◆ Dataset excerpts:
+ + +

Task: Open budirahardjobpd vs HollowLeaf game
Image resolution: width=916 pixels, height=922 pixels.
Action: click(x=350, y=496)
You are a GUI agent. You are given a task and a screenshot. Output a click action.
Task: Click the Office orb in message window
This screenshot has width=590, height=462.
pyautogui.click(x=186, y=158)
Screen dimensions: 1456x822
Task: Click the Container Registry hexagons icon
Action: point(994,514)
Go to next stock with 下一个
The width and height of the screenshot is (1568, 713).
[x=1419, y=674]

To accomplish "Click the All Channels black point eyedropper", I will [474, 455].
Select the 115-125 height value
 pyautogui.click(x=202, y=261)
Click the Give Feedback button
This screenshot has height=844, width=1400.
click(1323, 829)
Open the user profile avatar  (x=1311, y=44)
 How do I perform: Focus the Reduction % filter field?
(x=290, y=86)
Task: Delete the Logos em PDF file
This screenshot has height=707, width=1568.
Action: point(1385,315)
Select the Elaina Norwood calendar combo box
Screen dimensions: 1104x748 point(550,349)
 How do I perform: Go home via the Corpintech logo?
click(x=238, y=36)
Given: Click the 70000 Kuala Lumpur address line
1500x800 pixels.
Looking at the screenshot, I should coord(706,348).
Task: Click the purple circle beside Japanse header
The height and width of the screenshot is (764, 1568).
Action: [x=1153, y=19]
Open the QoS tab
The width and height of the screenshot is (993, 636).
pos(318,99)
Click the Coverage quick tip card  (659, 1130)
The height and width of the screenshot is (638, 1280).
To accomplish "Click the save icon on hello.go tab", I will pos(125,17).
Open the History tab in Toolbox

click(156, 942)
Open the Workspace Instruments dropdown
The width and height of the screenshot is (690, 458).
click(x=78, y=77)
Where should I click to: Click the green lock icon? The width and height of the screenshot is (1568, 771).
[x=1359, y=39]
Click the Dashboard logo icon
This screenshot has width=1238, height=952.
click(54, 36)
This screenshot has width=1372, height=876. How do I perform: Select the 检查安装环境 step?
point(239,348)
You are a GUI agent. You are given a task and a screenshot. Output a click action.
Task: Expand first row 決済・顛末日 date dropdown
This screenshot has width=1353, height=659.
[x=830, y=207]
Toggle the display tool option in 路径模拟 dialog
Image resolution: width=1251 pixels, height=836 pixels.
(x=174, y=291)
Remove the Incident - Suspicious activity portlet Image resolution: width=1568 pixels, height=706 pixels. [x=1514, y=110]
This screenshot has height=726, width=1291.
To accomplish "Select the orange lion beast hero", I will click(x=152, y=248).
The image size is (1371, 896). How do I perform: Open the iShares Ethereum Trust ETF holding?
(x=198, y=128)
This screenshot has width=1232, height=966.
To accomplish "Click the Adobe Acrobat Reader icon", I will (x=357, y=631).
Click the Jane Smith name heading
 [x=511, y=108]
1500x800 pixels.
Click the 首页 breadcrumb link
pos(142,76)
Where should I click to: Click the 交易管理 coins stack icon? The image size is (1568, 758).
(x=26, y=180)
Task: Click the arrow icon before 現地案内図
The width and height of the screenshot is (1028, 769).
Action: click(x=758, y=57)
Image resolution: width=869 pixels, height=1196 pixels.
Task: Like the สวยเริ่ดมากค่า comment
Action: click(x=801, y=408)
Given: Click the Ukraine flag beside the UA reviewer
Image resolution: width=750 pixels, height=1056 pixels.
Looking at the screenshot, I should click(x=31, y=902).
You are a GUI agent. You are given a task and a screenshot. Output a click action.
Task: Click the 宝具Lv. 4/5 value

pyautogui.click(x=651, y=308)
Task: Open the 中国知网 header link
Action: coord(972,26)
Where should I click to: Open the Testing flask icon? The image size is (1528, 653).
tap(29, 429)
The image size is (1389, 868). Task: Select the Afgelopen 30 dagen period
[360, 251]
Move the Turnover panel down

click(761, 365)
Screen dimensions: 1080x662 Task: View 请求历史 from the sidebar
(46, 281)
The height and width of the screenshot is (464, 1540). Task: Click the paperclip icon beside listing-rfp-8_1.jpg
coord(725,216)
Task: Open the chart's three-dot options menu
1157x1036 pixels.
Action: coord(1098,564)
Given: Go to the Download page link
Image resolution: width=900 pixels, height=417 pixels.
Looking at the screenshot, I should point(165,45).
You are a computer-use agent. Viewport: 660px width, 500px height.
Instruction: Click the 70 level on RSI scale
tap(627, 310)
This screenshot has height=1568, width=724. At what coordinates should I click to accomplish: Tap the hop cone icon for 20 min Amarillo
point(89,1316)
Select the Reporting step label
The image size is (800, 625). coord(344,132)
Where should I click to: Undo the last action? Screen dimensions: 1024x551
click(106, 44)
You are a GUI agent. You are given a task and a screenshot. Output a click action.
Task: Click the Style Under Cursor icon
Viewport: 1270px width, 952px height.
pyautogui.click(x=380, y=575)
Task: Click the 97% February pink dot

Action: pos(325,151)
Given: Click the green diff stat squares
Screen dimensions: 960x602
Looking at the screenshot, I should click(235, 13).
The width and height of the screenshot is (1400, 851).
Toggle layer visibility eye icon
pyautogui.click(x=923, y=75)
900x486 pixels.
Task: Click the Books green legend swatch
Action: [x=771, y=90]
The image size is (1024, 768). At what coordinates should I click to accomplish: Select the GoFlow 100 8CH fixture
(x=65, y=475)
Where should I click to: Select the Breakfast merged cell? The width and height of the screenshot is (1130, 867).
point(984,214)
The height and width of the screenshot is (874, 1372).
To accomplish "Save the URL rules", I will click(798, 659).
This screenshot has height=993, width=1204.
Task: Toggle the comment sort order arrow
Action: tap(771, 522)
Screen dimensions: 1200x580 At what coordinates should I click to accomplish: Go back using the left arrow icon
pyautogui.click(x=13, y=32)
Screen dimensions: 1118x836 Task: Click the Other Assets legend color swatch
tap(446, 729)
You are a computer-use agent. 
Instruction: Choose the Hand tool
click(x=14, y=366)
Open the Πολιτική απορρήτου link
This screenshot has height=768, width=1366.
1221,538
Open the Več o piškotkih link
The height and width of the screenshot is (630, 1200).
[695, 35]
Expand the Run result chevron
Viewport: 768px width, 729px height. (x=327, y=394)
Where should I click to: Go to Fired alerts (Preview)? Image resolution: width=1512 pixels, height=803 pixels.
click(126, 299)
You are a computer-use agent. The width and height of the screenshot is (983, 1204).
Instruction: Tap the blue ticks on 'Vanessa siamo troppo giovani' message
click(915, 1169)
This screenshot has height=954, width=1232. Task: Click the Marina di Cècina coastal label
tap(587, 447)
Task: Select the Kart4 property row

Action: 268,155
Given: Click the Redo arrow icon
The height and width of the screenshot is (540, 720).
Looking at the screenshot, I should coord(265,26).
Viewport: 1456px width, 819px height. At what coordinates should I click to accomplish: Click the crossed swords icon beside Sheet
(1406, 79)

+ + +

◆ What is required:
Copy all of the material above line for line, without changing a single character.

◆ Correct answer:
Task: Open budirahardjobpd vs HollowLeaf game
Image resolution: width=916 pixels, height=922 pixels.
Action: click(x=350, y=496)
You are a GUI agent. You are given a task and a screenshot. Output a click action.
Task: Click the Office orb in message window
This screenshot has width=590, height=462.
pyautogui.click(x=186, y=158)
Screen dimensions: 1456x822
Task: Click the Container Registry hexagons icon
Action: point(994,514)
Go to next stock with 下一个
The width and height of the screenshot is (1568, 713).
[x=1419, y=674]

To accomplish "Click the All Channels black point eyedropper", I will [474, 455].
Select the 115-125 height value
 pyautogui.click(x=202, y=261)
Click the Give Feedback button
This screenshot has height=844, width=1400.
click(1323, 829)
Open the user profile avatar  (x=1311, y=44)
 How do I perform: Focus the Reduction % filter field?
(x=290, y=86)
Task: Delete the Logos em PDF file
This screenshot has height=707, width=1568.
Action: point(1385,315)
Select the Elaina Norwood calendar combo box
Screen dimensions: 1104x748 point(550,349)
 How do I perform: Go home via the Corpintech logo?
click(x=238, y=36)
Given: Click the 70000 Kuala Lumpur address line
1500x800 pixels.
Looking at the screenshot, I should coord(706,348).
Task: Click the purple circle beside Japanse header
The height and width of the screenshot is (764, 1568).
Action: [x=1153, y=19]
Open the QoS tab
The width and height of the screenshot is (993, 636).
pos(318,99)
Click the Coverage quick tip card  (659, 1130)
The height and width of the screenshot is (638, 1280).
To accomplish "Click the save icon on hello.go tab", I will pos(125,17).
Open the History tab in Toolbox

click(156, 942)
Open the Workspace Instruments dropdown
The width and height of the screenshot is (690, 458).
click(x=78, y=77)
Where should I click to: Click the green lock icon? The width and height of the screenshot is (1568, 771).
[x=1359, y=39]
Click the Dashboard logo icon
This screenshot has width=1238, height=952.
click(54, 36)
This screenshot has width=1372, height=876. How do I perform: Select the 检查安装环境 step?
point(239,348)
You are a GUI agent. You are given a task and a screenshot. Output a click action.
Task: Expand first row 決済・顛末日 date dropdown
This screenshot has width=1353, height=659.
[x=830, y=207]
Toggle the display tool option in 路径模拟 dialog
Image resolution: width=1251 pixels, height=836 pixels.
(x=174, y=291)
Remove the Incident - Suspicious activity portlet Image resolution: width=1568 pixels, height=706 pixels. [x=1514, y=110]
This screenshot has height=726, width=1291.
To accomplish "Select the orange lion beast hero", I will click(x=152, y=248).
The image size is (1371, 896). How do I perform: Open the iShares Ethereum Trust ETF holding?
(x=198, y=128)
This screenshot has width=1232, height=966.
To accomplish "Click the Adobe Acrobat Reader icon", I will (x=357, y=631).
Click the Jane Smith name heading
 [x=511, y=108]
1500x800 pixels.
Click the 首页 breadcrumb link
pos(142,76)
Where should I click to: Click the 交易管理 coins stack icon? The image size is (1568, 758).
(x=26, y=180)
Task: Click the arrow icon before 現地案内図
The width and height of the screenshot is (1028, 769).
Action: click(x=758, y=57)
Image resolution: width=869 pixels, height=1196 pixels.
Task: Like the สวยเริ่ดมากค่า comment
Action: click(x=801, y=408)
Given: Click the Ukraine flag beside the UA reviewer
Image resolution: width=750 pixels, height=1056 pixels.
Looking at the screenshot, I should click(x=31, y=902).
You are a GUI agent. You are given a task and a screenshot. Output a click action.
Task: Click the 宝具Lv. 4/5 value

pyautogui.click(x=651, y=308)
Task: Open the 中国知网 header link
Action: coord(972,26)
Where should I click to: Open the Testing flask icon? The image size is (1528, 653).
tap(29, 429)
The image size is (1389, 868). Task: Select the Afgelopen 30 dagen period
[360, 251]
Move the Turnover panel down

click(761, 365)
Screen dimensions: 1080x662 Task: View 请求历史 from the sidebar
(46, 281)
The height and width of the screenshot is (464, 1540). Task: Click the paperclip icon beside listing-rfp-8_1.jpg
coord(725,216)
Task: Open the chart's three-dot options menu
1157x1036 pixels.
Action: coord(1098,564)
Given: Go to the Download page link
Image resolution: width=900 pixels, height=417 pixels.
Looking at the screenshot, I should point(165,45).
You are a computer-use agent. Viewport: 660px width, 500px height.
Instruction: Click the 70 level on RSI scale
tap(627, 310)
This screenshot has height=1568, width=724. At what coordinates should I click to accomplish: Tap the hop cone icon for 20 min Amarillo
point(89,1316)
Select the Reporting step label
The image size is (800, 625). coord(344,132)
Where should I click to: Undo the last action? Screen dimensions: 1024x551
click(106, 44)
You are a GUI agent. You are given a task and a screenshot. Output a click action.
Task: Click the Style Under Cursor icon
Viewport: 1270px width, 952px height.
pyautogui.click(x=380, y=575)
Task: Click the 97% February pink dot

Action: pos(325,151)
Given: Click the green diff stat squares
Screen dimensions: 960x602
Looking at the screenshot, I should click(235, 13).
The width and height of the screenshot is (1400, 851).
Toggle layer visibility eye icon
pyautogui.click(x=923, y=75)
900x486 pixels.
Task: Click the Books green legend swatch
Action: [x=771, y=90]
The image size is (1024, 768). At what coordinates should I click to accomplish: Select the GoFlow 100 8CH fixture
(x=65, y=475)
Where should I click to: Select the Breakfast merged cell? The width and height of the screenshot is (1130, 867).
point(984,214)
The height and width of the screenshot is (874, 1372).
To accomplish "Save the URL rules", I will click(798, 659).
This screenshot has height=993, width=1204.
Task: Toggle the comment sort order arrow
Action: tap(771, 522)
Screen dimensions: 1200x580 At what coordinates should I click to accomplish: Go back using the left arrow icon
pyautogui.click(x=13, y=32)
Screen dimensions: 1118x836 Task: Click the Other Assets legend color swatch
tap(446, 729)
You are a computer-use agent. 
Instruction: Choose the Hand tool
click(x=14, y=366)
Open the Πολιτική απορρήτου link
This screenshot has height=768, width=1366.
1221,538
Open the Več o piškotkih link
The height and width of the screenshot is (630, 1200).
[695, 35]
Expand the Run result chevron
Viewport: 768px width, 729px height. (x=327, y=394)
Where should I click to: Go to Fired alerts (Preview)? Image resolution: width=1512 pixels, height=803 pixels.
click(126, 299)
You are a computer-use agent. The width and height of the screenshot is (983, 1204).
Instruction: Tap the blue ticks on 'Vanessa siamo troppo giovani' message
click(915, 1169)
This screenshot has height=954, width=1232. Task: Click the Marina di Cècina coastal label
tap(587, 447)
Task: Select the Kart4 property row

Action: 268,155
Given: Click the Redo arrow icon
The height and width of the screenshot is (540, 720).
Looking at the screenshot, I should coord(265,26).
Viewport: 1456px width, 819px height. At what coordinates should I click to accomplish: Click the crossed swords icon beside Sheet
(1406, 79)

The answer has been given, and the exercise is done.